5 reasons the Mental Health Royal Commission must examine housing & homelessness


The Victorian Government is establishing a Royal Commission into Mental Health.

The Royal Commission will provide recommendations on how to best support Victorians with mental illness. 

The Terms of Reference are currently being developed through a consultation process, and when finalised they’ll outline the parameters of the Royal Commission’s task.

CHP has some concerns that the draft Terms of Reference don’t mention housing and homelessness. We hope this oversight will be remedied through this initial consultation process.

5 reasons why Victoria's Mental Health Royal Commission must examine the role of housing and homelessness Click To Tweet

Here are five reasons that housing and homelessness are inextricably linked with mental health, and why the Mental Health Royal Commission must include these issues in its examination.

 

1)  Homelessness agencies are swamped with clients who report that mental health issues are contributing to their homelessness, or putting them at risk of homelessness.  

Last year 17,772 Victorians presented at homelessness services citing mental health as one of the reasons they need help (Australian Institute of Health and Welfare, 2017-18). Such high demand on agencies, combined with limited resources mean that about 1-in-4 clients are turned away from assistance by homelessness services.

2) People who are experiencing homelessness are heavy users of the health system because mental health conditions get worse without a safe place to live. 

This US study found what we know to be true in Australia – there’s been a rise in acute hospital use among homeless individuals for mental illness and substance use disorders. 

3) Due to the chronic shortage of affordable accommodation in Victoria, over 500 people each year are discharged from acute mental health care into rooming houses, motels and other homeless situations.

Any gains made in hospital quickly unravel in these living situations, as this article in The Age details: More go straight from psychiatric hospital into homelessness.

4) Many people’s first episode of mental illness develops as a consequence of the stress and dislocation of homelessness.

In this SBS article ‘What it’s like living with a mental illness when you’re homeless’, one woman explains, “”My life was constantly being threatened: it felt like I was always either about to be dead or lucky to be alive. This lifestyle triggered a domino effect of severe mental illness in me which meant I lost all self-esteem and self-identity.”

5) People who are experiencing acute mental health episodes are more at risk of losing their housing, and falling into homelessness.

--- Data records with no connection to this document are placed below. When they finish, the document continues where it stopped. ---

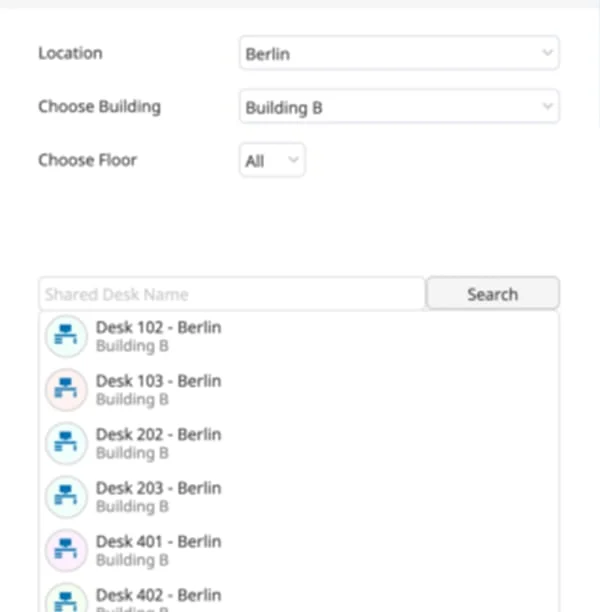Click the desk icon for Desk 402
The height and width of the screenshot is (612, 600).
(66, 598)
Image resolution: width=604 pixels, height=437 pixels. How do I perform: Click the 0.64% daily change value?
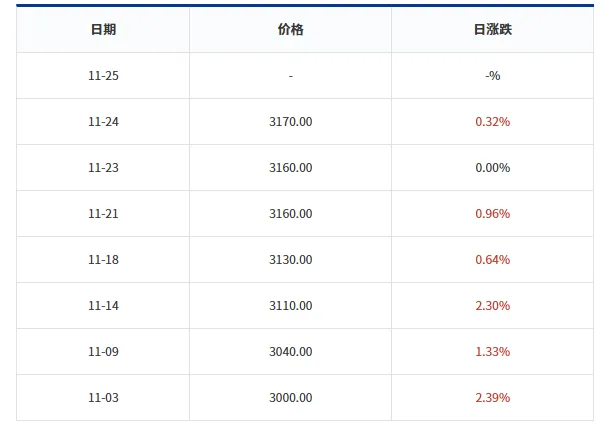tap(492, 260)
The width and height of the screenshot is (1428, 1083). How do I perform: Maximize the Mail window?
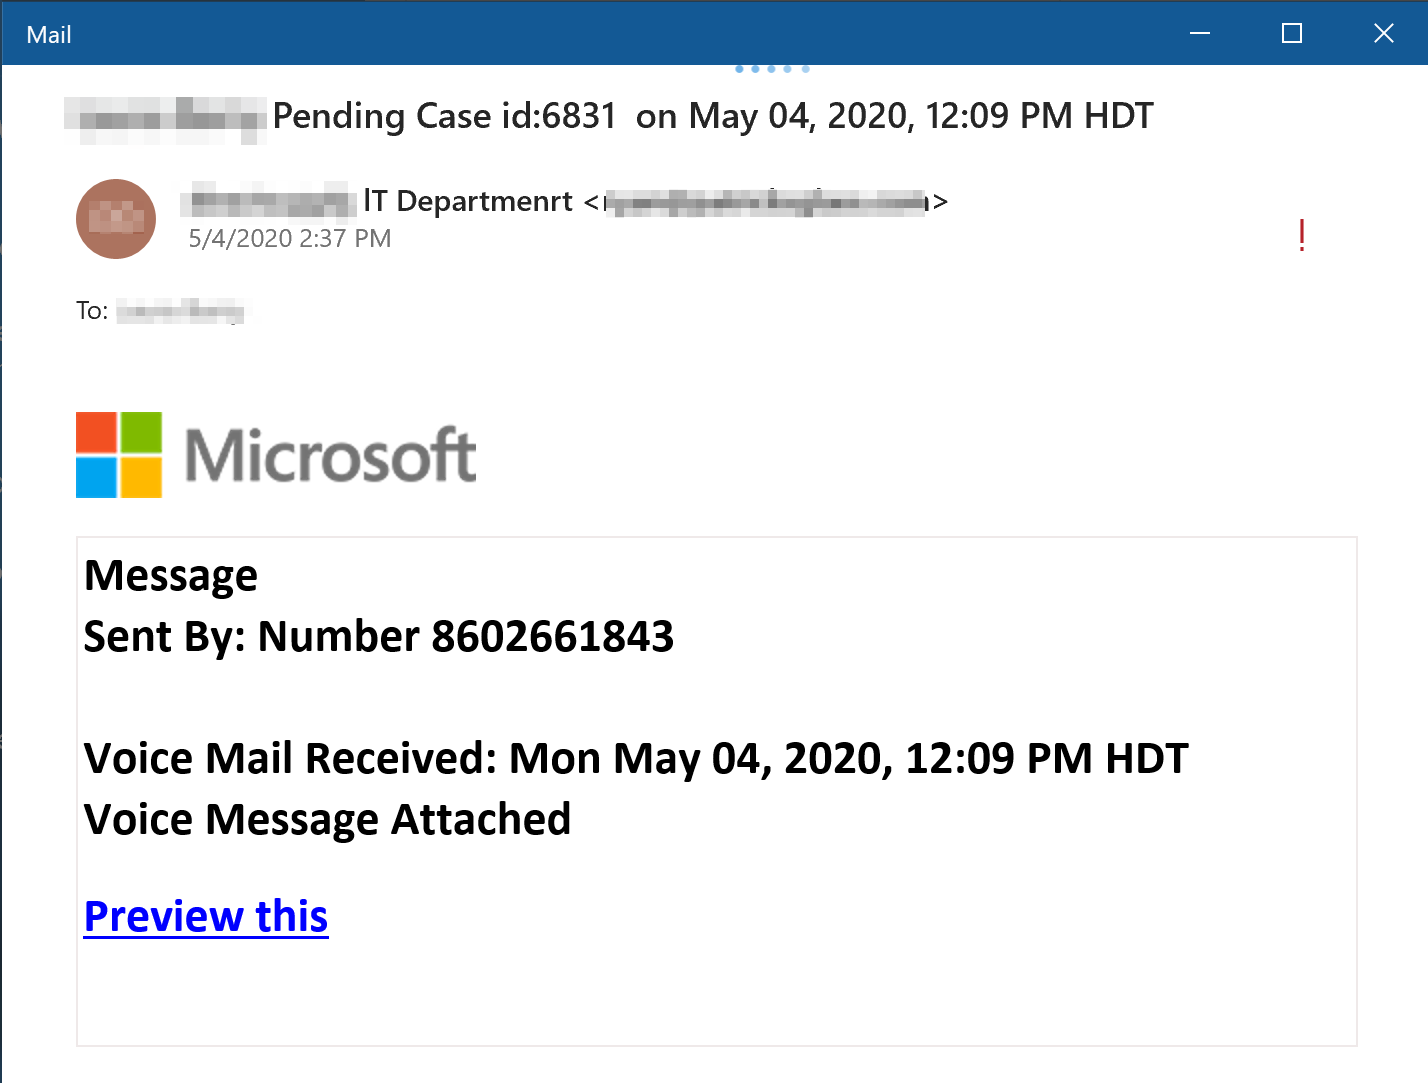(x=1292, y=34)
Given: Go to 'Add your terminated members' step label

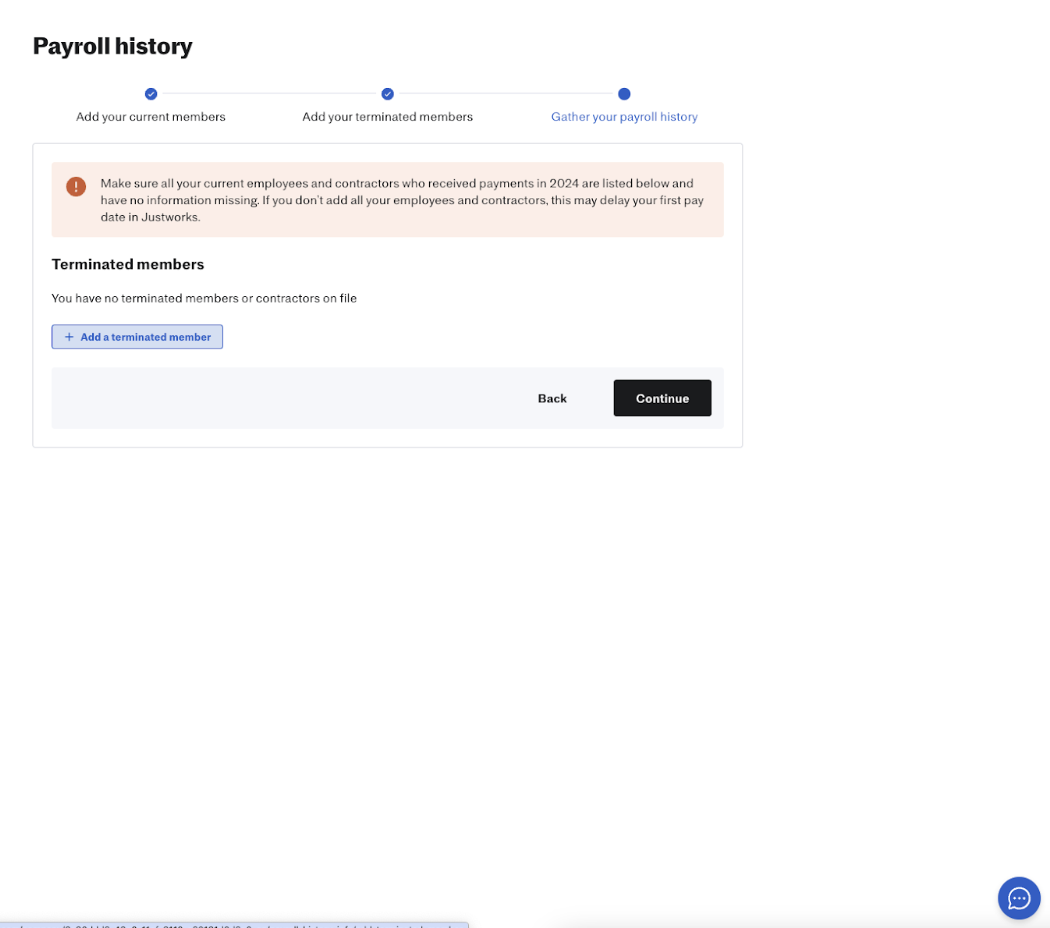Looking at the screenshot, I should (387, 117).
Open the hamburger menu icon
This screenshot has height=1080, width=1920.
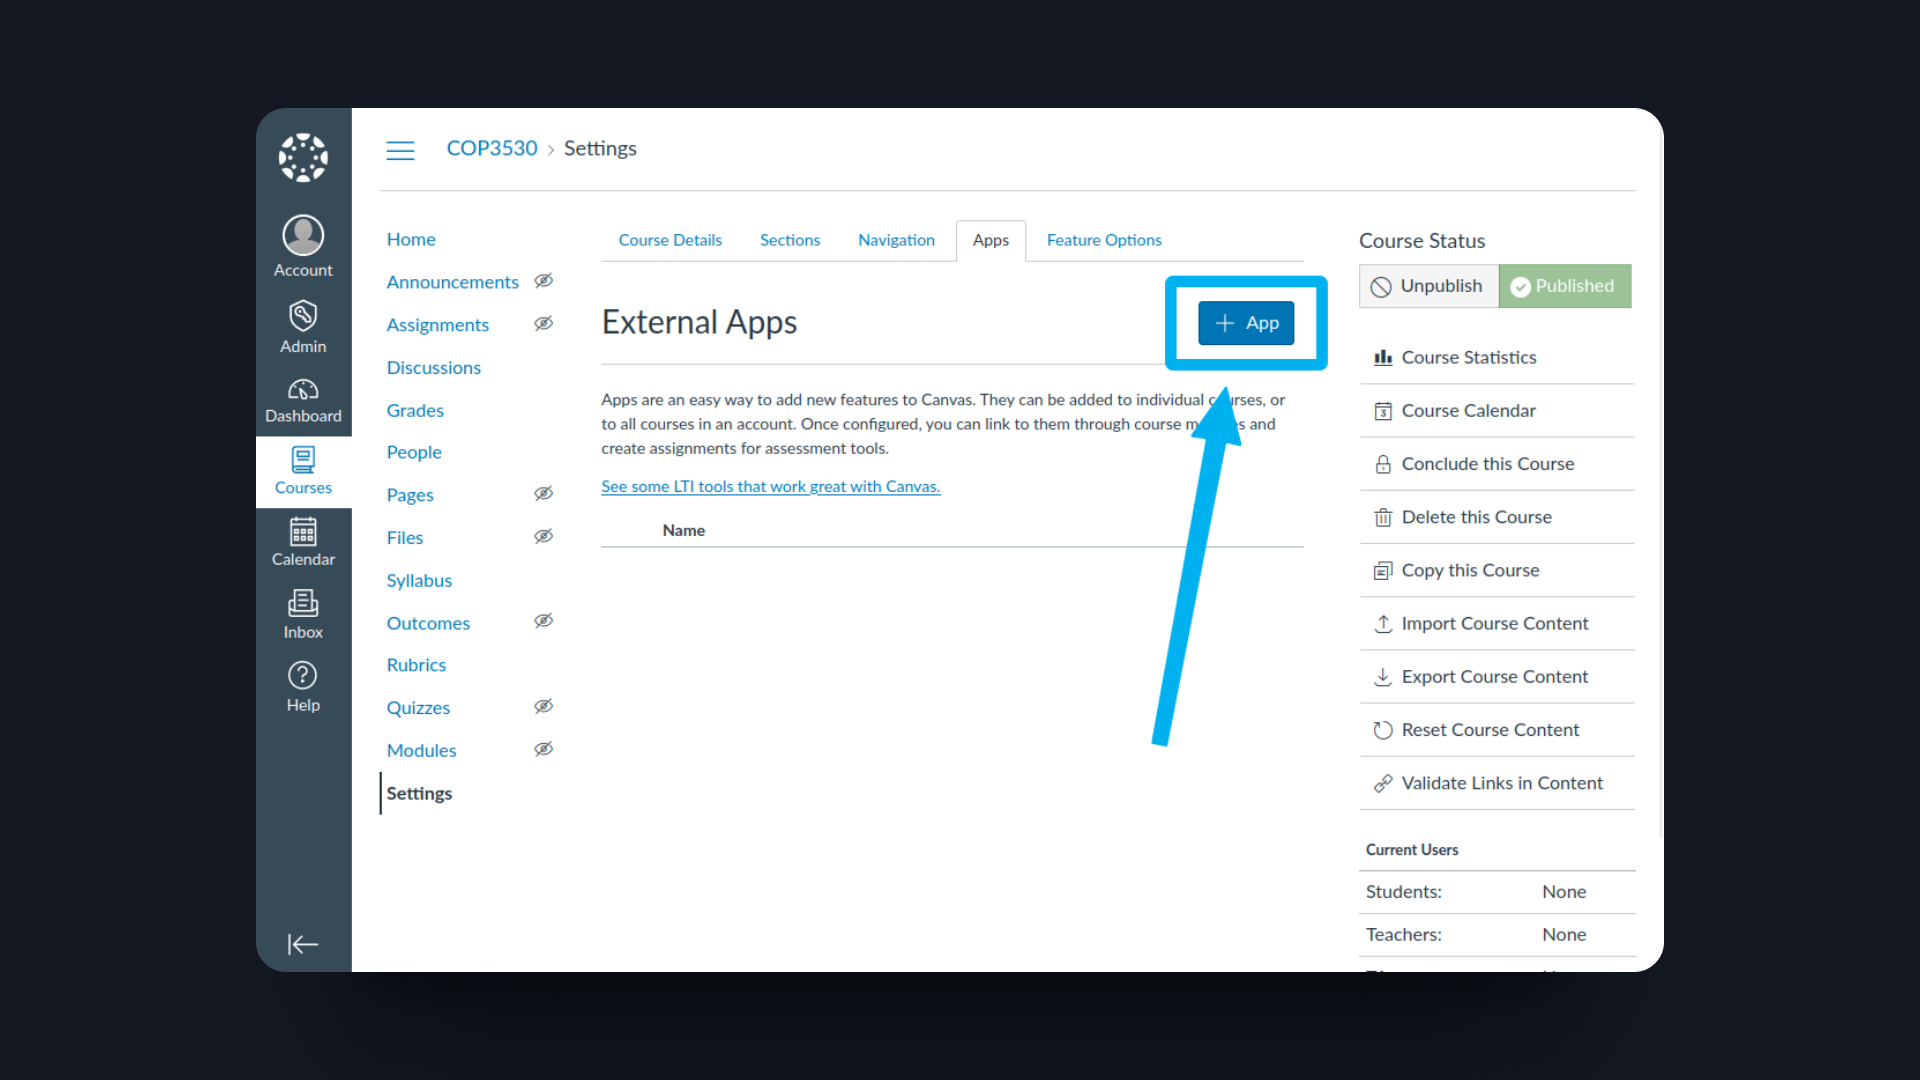coord(401,149)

For example, during a manic episode, someone with biopolar disorder may not pay the rent, or may display behaviour that leads to disputes with neighbours, or cause damage to a rental property that leads them to be evicted. We need greater understanding of these risks, and the mental health system needs greater capacity to support people ‘in community’ to be able to recover from episodes and resolve any issues that have arisen.

Unless the Royal Commission considers the deep connection between mental illness and homelessness, we have little hope that they will recommend the necessary housing and support options needed to break the insidious relationship.

Please have your say by participating in the consultation process for the Terms of Reference.

You can provide input in one of two ways: 
1) completing the online survey 
2) submitting a written submission (details on the website).

The terms of reference will detail the Royal Commission’s task, and it is critical that they include all the relevant issues.